Much has been reported about previous presidents saying they would recognize Jerusalem as Israel's capital only to ignore their pledge after being sworn in. The fact that American presidents were expected to say one thing during the campaign and do another thing once they were elected is, on its face, an unhealthy way to conduct policy. The routine was not sophisticated, subtle or nuanced. It was phony, hypocritical and had devolved into serving our enemies more than our friends.
Of course, with Trump, the administration's shift was a singular event, not connected to a broader strategy. It was ragged and uncoordinated. But that does not diminish the fact that it is a meaningful accomplishment with long-term consequences. That Trump's decision to stand with Israel has been greeted with protests around the world and a high-profile vote of disapproval at the United Nations was, if not a teachable moment, certainly a good reminder of Israel's isolation. Anti-Semitism in Europe is on the rise, and the fashionable boycott of Israel continues to be exploited by the ignorant.
If Palestinian Authority President Mahmoud Abbas wants to end discussions with the United States over this, so be it. Abbas is cozy with all the usual suspects. He gets applause and approving nods from elite audiences around the world, but if something positive were going to happen under his leadership, we would know it by now.

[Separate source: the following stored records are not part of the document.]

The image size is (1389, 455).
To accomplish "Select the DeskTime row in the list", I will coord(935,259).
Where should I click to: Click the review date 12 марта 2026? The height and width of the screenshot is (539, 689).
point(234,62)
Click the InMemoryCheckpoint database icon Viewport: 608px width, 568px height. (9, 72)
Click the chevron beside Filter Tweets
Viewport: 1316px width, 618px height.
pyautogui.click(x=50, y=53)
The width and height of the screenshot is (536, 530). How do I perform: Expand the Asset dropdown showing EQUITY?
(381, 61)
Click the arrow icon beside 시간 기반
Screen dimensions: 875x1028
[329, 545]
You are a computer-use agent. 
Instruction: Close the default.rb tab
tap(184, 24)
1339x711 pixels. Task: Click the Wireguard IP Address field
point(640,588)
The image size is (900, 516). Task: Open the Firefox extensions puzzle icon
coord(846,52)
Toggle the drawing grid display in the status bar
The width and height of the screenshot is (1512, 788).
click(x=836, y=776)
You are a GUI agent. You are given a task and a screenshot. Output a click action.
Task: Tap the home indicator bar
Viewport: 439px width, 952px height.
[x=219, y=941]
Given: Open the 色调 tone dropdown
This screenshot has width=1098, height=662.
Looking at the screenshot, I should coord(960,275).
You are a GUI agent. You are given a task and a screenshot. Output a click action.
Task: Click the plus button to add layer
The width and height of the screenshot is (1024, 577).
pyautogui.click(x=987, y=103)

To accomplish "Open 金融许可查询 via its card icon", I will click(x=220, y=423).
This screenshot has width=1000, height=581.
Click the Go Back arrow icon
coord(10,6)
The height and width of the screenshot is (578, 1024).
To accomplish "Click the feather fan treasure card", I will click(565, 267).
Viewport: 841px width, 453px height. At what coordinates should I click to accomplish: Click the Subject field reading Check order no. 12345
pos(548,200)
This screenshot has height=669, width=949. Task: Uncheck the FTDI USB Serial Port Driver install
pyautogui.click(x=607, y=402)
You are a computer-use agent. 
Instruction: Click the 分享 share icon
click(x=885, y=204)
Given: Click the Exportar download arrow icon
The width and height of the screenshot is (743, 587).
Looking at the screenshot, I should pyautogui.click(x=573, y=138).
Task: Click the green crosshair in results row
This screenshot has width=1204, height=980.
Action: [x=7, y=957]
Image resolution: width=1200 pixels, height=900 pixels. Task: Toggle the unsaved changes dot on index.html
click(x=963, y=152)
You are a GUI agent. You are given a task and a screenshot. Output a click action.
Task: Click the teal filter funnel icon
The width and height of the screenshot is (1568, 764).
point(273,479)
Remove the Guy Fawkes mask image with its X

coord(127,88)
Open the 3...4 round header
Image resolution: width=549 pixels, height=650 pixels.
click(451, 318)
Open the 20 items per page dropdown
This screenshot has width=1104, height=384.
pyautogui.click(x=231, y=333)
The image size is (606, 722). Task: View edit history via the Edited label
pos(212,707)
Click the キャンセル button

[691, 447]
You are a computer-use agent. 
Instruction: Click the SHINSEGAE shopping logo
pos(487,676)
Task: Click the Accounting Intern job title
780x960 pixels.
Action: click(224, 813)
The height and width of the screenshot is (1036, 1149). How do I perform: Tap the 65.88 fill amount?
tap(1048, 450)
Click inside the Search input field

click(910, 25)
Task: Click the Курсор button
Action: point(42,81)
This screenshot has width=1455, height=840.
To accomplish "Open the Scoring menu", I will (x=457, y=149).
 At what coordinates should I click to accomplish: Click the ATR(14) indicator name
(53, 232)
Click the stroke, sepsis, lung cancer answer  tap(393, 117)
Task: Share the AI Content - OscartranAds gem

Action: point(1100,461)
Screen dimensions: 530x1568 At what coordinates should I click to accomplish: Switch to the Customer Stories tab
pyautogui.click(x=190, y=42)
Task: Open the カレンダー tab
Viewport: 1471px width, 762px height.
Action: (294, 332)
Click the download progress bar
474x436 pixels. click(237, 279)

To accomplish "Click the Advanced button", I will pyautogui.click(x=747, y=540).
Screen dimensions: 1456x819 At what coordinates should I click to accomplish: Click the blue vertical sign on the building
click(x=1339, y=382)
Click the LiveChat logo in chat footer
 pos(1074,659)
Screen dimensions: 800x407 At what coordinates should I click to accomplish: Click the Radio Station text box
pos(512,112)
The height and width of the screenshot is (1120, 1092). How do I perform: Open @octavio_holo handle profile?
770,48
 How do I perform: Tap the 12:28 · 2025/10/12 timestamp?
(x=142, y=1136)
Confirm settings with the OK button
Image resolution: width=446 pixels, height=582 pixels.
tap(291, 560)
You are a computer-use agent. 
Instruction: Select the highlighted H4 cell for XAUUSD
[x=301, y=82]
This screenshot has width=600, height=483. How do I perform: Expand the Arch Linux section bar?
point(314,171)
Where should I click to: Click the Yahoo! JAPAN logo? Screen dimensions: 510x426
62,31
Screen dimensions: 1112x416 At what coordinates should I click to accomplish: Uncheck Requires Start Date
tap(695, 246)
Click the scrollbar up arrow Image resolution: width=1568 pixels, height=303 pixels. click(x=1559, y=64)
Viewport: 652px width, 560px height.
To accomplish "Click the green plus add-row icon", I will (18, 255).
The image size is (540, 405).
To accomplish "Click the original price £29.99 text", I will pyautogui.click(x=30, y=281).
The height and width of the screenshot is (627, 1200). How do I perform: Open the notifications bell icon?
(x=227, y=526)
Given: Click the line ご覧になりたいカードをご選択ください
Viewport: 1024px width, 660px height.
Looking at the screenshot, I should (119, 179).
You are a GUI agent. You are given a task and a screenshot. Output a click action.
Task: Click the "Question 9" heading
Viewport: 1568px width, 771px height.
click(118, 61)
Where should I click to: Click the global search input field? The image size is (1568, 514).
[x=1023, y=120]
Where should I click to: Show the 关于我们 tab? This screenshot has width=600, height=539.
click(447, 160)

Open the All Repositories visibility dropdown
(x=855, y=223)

He has stayed in office long after his expiration date. At least policymakers can quit pretending that after more than a decade in office, Abbas can be part of a solution. So, now is as good a time as any to get every country, commentator and "expert" on the record. Trump may be criticized by Democrats, some members of the foreign policy establishment and foreign leaders, but he is putting American foreign policy in an honest place. Future presidents may thank him for calling out the timid, the pretenders and the malicious to stand up and be counted.
Remember, U.S. support for Israel generally has remained overwhelmingly bipartisan. Congress has - on several occasions - voted in support of moving the U.S. Embassy in Israel to Jerusalem. Polling may indicate less public support now for the move than was the case in years past, but anything these days associated with Trump and his 39 percent approval rating will take a hit in the polls.
Anyway, the president's decision to follow through on what Congress enacted and what he campaigned on should not be derided as a surprise, much less a blunder. Given Trump's uneven relationship with the truth, it is ironic that he is the one reminding the world that presidents should say what they mean and mean what they say. By supporting Israel and doing what he said he would, Trump deserves some credit.